> Exercice proposé
Transcrivez à l'identique l'ensemble des lignes qui suivent, sans en modifier le moindre caractère.

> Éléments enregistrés

• • • • •

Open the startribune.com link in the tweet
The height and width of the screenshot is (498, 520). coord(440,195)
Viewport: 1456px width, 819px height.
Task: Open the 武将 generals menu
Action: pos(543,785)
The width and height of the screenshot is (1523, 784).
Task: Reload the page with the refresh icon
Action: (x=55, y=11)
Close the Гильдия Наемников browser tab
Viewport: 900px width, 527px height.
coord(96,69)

• • • • •

> Réponse ci-dessous
Open the startribune.com link in the tweet
The height and width of the screenshot is (498, 520). coord(440,195)
Viewport: 1456px width, 819px height.
Task: Open the 武将 generals menu
Action: pos(543,785)
The width and height of the screenshot is (1523, 784).
Task: Reload the page with the refresh icon
Action: (x=55, y=11)
Close the Гильдия Наемников browser tab
Viewport: 900px width, 527px height.
coord(96,69)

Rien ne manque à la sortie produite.